The expert group recommends that Government actors should:
• Provide sufficient and sustained resources for gender sensitive,
neutral and accurate voter and civic education to ensure that all
voters understand their electoral rights and responsibilities, and
are able to cast valid votes.
International actors should:
• Support comprehensive gender-sensitive voter education programmes
that ensure women’s full participation in the design and dissemination
of the programmes.
• Support civic education campaigns that include information on
the benefits of democracy, reconciliation and peace-building. Information
should be gender sensitive and should combat stereotypes.
• Develop specific tools and creative means to help get voter and
civic education messages to the public, in all relevant languages.
These might include plays, radio and television messages, and establishing
internet cafés which are safe and accessible for women.

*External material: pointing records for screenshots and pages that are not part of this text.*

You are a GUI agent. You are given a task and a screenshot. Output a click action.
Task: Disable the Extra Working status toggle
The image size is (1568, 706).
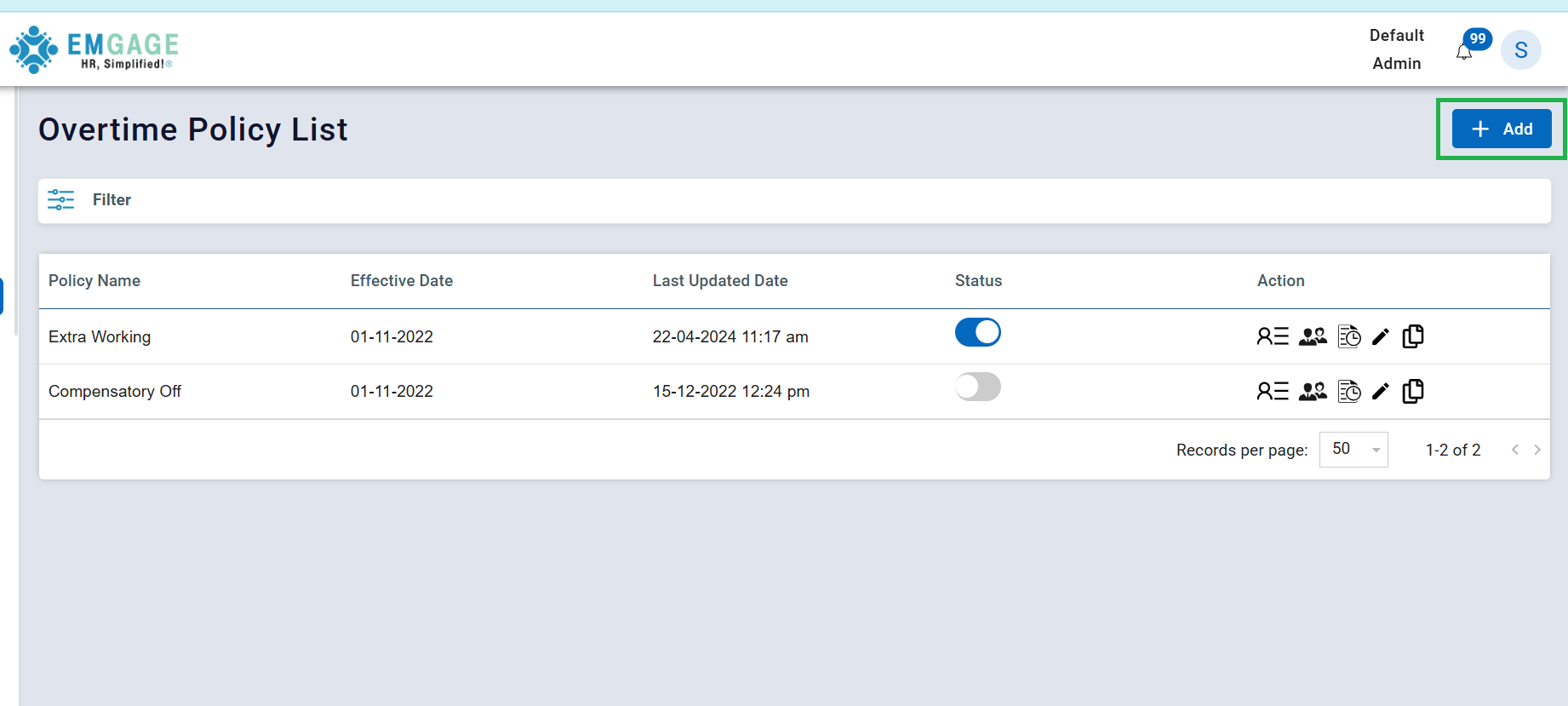[977, 332]
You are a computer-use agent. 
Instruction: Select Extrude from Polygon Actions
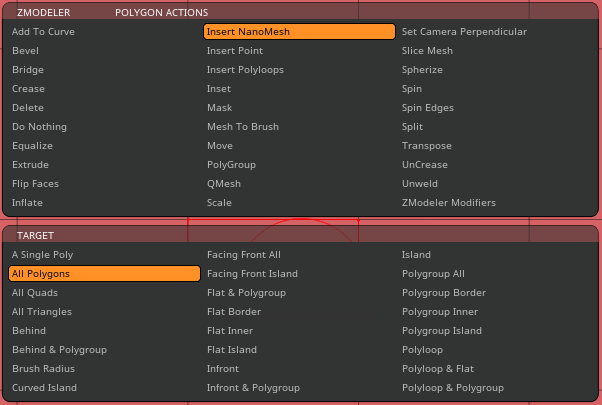pyautogui.click(x=30, y=165)
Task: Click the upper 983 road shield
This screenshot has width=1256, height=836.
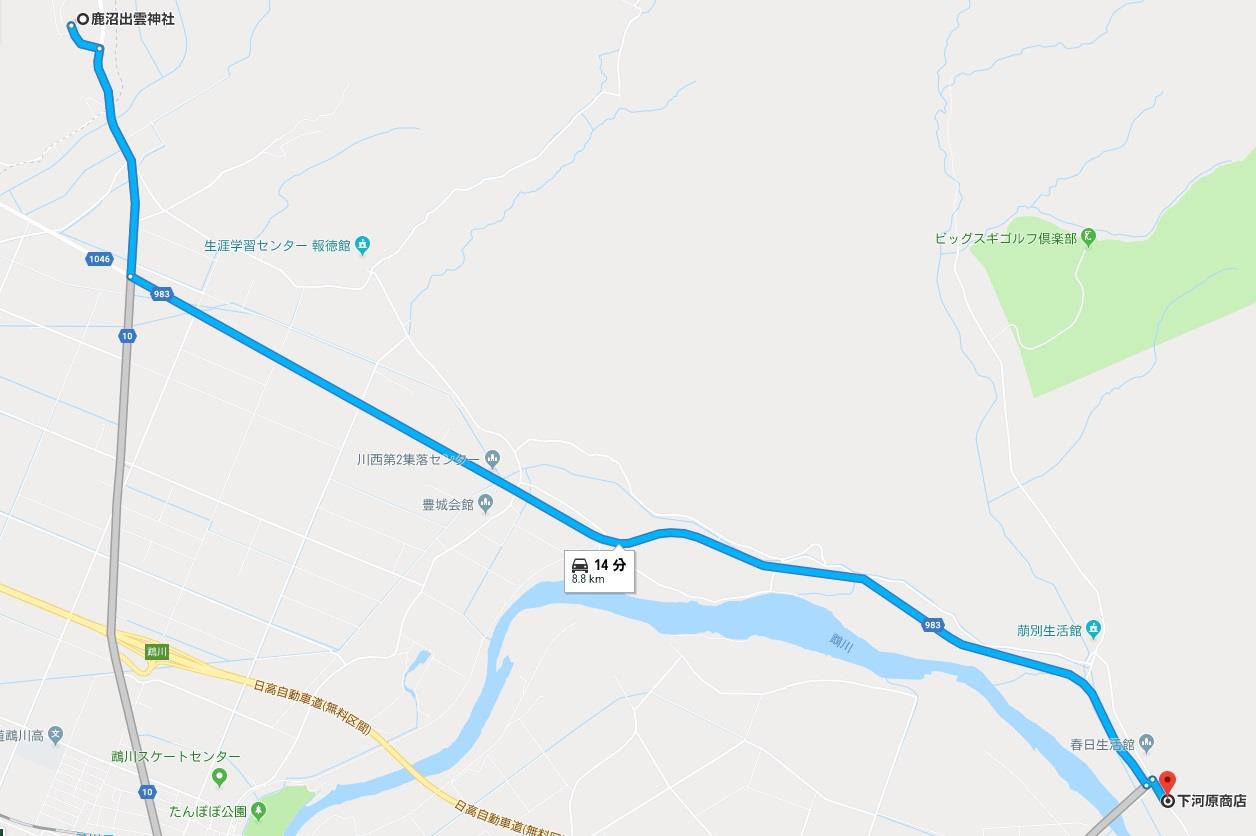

Monitor
and assess whether messages are getting through effectively to the
voters.
• Develop and support training opportunities for women through partnerships
and exchange programmes.
• Support links between the party leadership and women at the grassroots
level to enhance mutual understanding of election-related issues.
Civil society actors should:
• Monitor the content and design of government publications on voter
and civic education to ensure that they are accessible and gender-sensitive.
• Develop training programmes in civic education that address education
and skills fundamental to living in a democracy (specifically, literacy
skills) in addition to immediate voter education training.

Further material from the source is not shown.